Milan 1971 Riot Show (No Label)
Velodromo Vigorelli, Milan, Italy – July 5, 1971
(19:47) Since I’ve Been Loving You, Black Dog, Dazed And Confused, Whole Lotta Love
The (in) famous Milan 1971 riot during Led Zeppelin’s performance was one of the ugliest incidents in the band’s touring career. Italy in the early 70’s could be a volatile environment, and much like America, the youth seemed in complete odds with the government, who were not afraid to use a strong arm to keep the youth in line. This is one time it all went too far, an impatient audience wanted Led Zeppelin, the authorities were hell bent to control the situation, the results were a full blown riot with the authorities using force and ultimately caused a violet situation that would deeply affect the band for some time.
Amazingly there are three short documents of this event, an average quality recording featuring three songs has circulated since the 70’s on the vinyl titles Blow One’s Cool (Grasshopper GH-104 A-B), Central Park – Milan 71 (Unknown 72169), The Final Option (Various), and Kooyong Tennis Courts (72169 D-E). The fragmented tape has made the rounds on compact disc as well, Stepmothers Club (Mad Dogs 027/8), Short Cuts (Image Quality IQ-035), Casino Royale (Empress Valley Supreme Disc EVSD 378-379), and Montreux Casino Fire 1971 (Wendy WECD-240/241). A short time ago a second recording appeared featuring a longer version of Dazed and Confused and Whole Lotta Love on a fan produced torrent by Dadgad Productions. The third source is a very short silent 8mm fragment that is relatively clear and easy to watch, while the Zeppelin portion is about 30 seconds, there is more footage from earlier in the day giving an idea of being inside the venue.
Back to the Dadgad Milan 1971 project that is featured on this release from the No Label company. Dadgad uses the first source for the first two songs, Since I’ve Been Loving You and Black Dog and the second source for Dazed and Whole Lotta Love. The sound on the first recording is good, it is clear enough to hear the individual instruments yet at times the sound overloads the recorder causing distortion. I do not have another version of this recording for comparison, but the sound on this is really good and is an easy listen. The tape for the second source was recorded by Walter W and based upon Dadgad’s notes, is from a second gen copy. The sound of the second source is good as well, a bit more distant and thus clearer than the first source with less of the distortion that plagues the first, it does have a bit of hiss, but overall a very listenable recording. They both compliment each other well and when combined, provide the most complete version of the aborted set circulating.
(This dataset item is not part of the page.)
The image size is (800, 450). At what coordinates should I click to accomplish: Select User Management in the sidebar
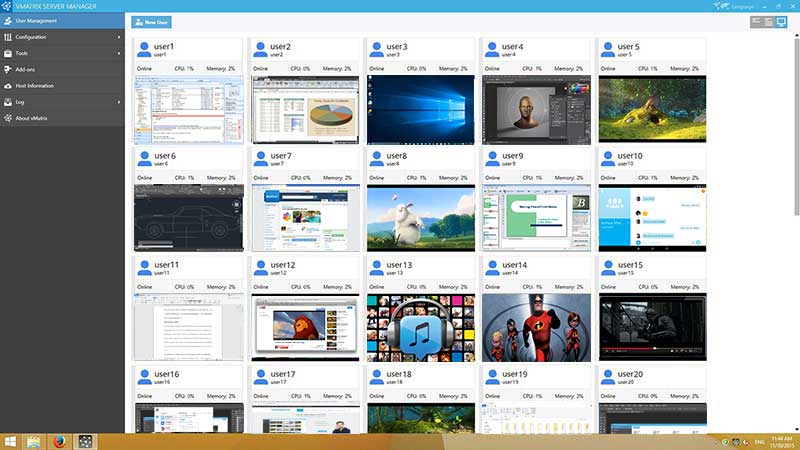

Even though all we have are fragments, what is here is very good. Led Zeppelin circa 1971 was a devastating live act, visceral and powerful, the Hammer of the Gods. The raw sound of the first source actually adds to the dramatic Since I’ve Been Loving You, Robert’s voice dominates the sounds, when he hits the high notes the tape machine has no chance! Black Dog is a bit worse quality than Since I’ve Been Loving You, Bonzo’s drums are buried, yet John Paul Jones bass is clear, Jimmy’s playing is incredible, he nails it effortlessly with clean fluent leads.
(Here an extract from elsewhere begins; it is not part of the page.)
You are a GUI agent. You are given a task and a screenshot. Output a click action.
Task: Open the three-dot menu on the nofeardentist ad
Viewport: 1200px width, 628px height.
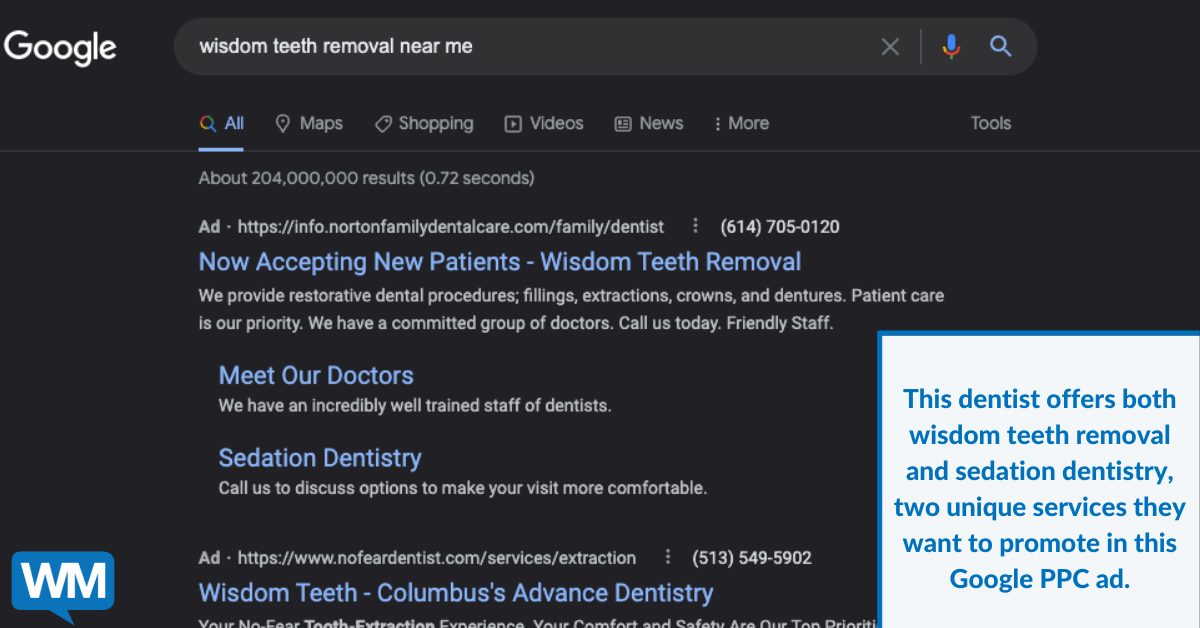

Dazed And Confused clocks in at 16 and a half minutes long, there is a cut at the 2:21 mark, just seconds prior the band abruptly stop and Robert begins to say something just at the cut. Perhaps there were signs of trouble starting, the song finishes with the verse just before the group goes into the bow solo. At times you can hear faint crowd noise, it’s not what you typically hear and was certainly unrest in the audience. The fast instrumental section that follows Jimmy’s bow solo is incredible, fast and very aggressive and so powerful, the band is playing with guts and determination.
From the band’s account of the concert, they began to see the smoke and did not know the audience, and themselves, were being assaulted with tear gas. Unknowingly they launched into Whole Lotta Love which made the audience go even crazier, this is when it was fully unleashed. This is corroborated by this recording. Whole Lotta Love is a mere 1:42 in length, at the 1:27 mark you hear the first explosion, at 1:34 the band abruptly stop and you hear the sounds of bottles breaking and a couple more explosions as the riot begins and the recording ends, it’s almost similar to listening to the Rolling Stones Altamont recording, that of extreme tension.
The packaging is typical No Label, the inserts feature live shots from the actual events, something that really brings the release full circle. For me, where this release fails is in its incompleteness. The label could have easily pulled the version of Dazed and Confused from the first source and added it on, either in its original position or as a bonus track and would have made for the definitive version of Milan 1971.